### WORK INSTRUCTIONS
List all lines of the data containing the word "computer".

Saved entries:
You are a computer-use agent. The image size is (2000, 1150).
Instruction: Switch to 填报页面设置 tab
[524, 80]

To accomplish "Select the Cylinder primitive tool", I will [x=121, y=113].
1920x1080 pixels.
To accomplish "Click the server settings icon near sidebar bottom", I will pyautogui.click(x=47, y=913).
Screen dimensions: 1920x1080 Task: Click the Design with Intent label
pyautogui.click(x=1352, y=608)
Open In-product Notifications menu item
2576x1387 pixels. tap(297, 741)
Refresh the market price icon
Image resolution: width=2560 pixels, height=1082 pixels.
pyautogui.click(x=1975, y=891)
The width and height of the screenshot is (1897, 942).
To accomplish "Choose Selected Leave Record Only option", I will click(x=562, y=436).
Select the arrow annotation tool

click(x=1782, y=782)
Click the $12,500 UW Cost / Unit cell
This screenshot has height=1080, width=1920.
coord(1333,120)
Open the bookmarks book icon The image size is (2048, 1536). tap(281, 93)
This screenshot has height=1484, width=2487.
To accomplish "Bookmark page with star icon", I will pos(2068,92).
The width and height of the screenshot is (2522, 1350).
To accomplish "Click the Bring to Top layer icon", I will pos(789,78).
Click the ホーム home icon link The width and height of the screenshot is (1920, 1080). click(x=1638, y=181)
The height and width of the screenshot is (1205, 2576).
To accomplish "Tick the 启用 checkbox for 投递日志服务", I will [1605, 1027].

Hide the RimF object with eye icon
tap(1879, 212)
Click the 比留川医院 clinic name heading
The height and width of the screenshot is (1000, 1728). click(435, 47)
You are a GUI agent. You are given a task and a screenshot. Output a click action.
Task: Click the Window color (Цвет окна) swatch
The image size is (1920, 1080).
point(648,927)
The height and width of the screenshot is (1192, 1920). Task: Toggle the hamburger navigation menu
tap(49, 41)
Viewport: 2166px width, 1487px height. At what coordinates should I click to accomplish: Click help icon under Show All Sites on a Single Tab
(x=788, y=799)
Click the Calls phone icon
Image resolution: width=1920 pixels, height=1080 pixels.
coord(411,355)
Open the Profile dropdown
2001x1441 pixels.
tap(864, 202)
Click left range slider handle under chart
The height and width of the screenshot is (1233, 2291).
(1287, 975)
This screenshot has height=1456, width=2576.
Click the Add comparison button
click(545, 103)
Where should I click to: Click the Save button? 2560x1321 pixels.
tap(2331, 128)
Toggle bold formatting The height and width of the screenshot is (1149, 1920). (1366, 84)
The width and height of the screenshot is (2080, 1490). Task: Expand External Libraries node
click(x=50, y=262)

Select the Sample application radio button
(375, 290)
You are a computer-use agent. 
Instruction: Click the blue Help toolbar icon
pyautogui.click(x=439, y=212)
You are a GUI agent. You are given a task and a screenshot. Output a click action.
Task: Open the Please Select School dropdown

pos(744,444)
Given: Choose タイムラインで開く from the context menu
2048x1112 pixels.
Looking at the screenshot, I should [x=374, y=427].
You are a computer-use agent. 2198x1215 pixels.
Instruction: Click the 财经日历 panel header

### TASK OUTPUT
You are a computer-use agent. The image size is (2000, 1150).
You are a computer-use agent. 
You are a computer-use agent. 2198x1215 pixels.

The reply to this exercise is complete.